1/4 cup plus 3 tablespoons unsalted butter, divided
1/4 cup vegetable oil
1/2 cup plus 2 tablespoons granulated sugar, divided
1/3 cup light brown sugar
2 large eggs
2 teaspoons cinnamon, divided
1 teaspoon ground ginger, divided
1/2 teaspoon ground allspice, divided
1/2 teaspoon ground cardamom, divided
3/4 teaspoon kosher salt
1 1/2 teaspoon baking powder
1/4 teaspoon baking soda
2 cups all-purpose flour
2/3 cup whole wheat flour
1 cup whole milk
- Preheat oven to 425°F. Grease mini muffin tins with non stick spray and set aside.
- In the bowl of an electric mixer, cream together 1/4 cup butter, oil, 1/2 cup granulated sugar, and light brown sugar with the paddle attachment until fluffy. Add eggs, one at a time, beating until combined.

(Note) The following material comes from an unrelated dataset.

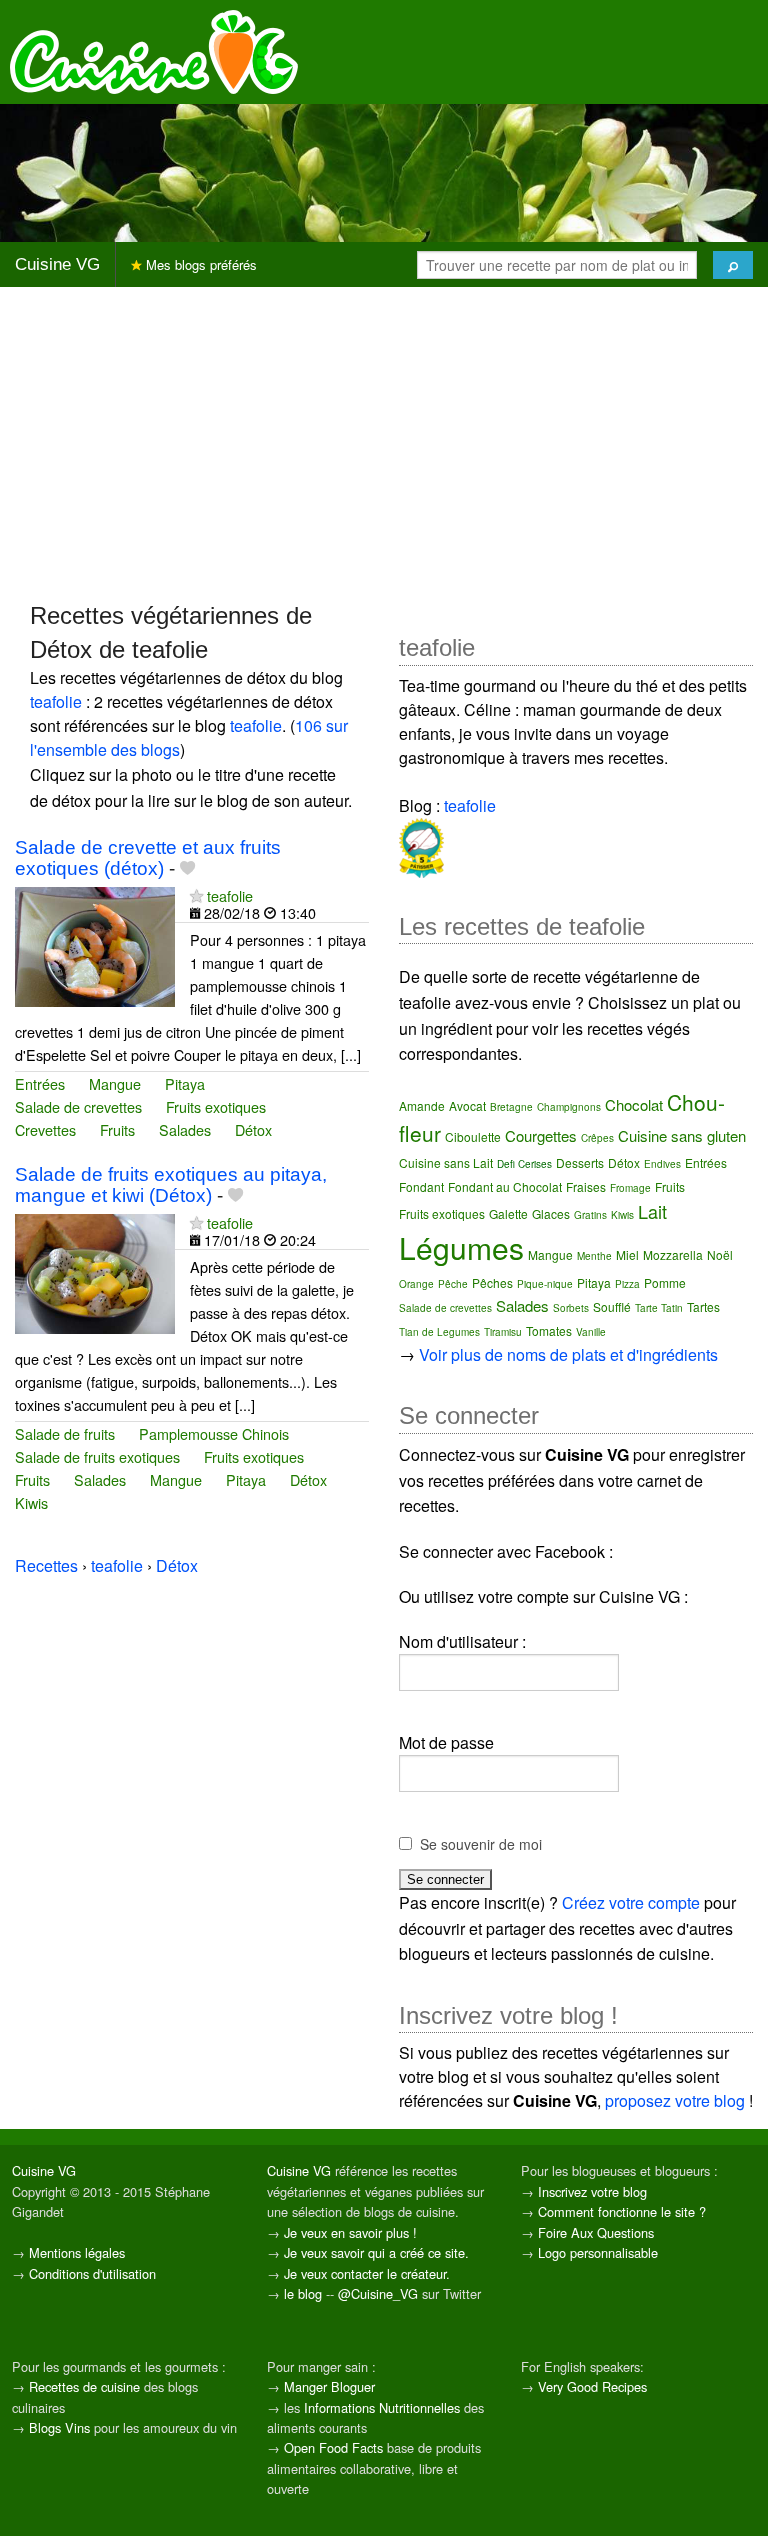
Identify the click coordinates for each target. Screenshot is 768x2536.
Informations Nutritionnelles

- In a medium sized bowl, whisk together 1 teaspoon cinnamon, 1/2 teaspoon ginger, 1/4 teaspoon allspice, 1/4 teaspoon cardamom, baking powder, baking soda, all-purpose flour, and whole wheat flour. With the mixer on low, slowly add the milk and dry ingredients to the butter mixture, alternating between milk and dry ingredients. Be sure to start and end with milk. Beat until just combined.
- Scoop batter into prepared muffin tins and bake for 10-11 minutes or until toothpick inserted into the muffins comes out clean. Allow muffins to cool before removing from tins.
- While the muffins cool, melt 3 tablespoons of butter. In a small, shallow dish, mix 2 tablespoons of granulated sugar with 1 teaspoon ground cinnamon, 1/2 teaspoon ground ginger, 1/4 teaspoon ground allspice, and 1/4 teaspoon ground cardamom.
- Dip the tops of the cooled muffins in the melted butter and then into the sugar and spice mixture. Allow topping to set for a few minutes before serving.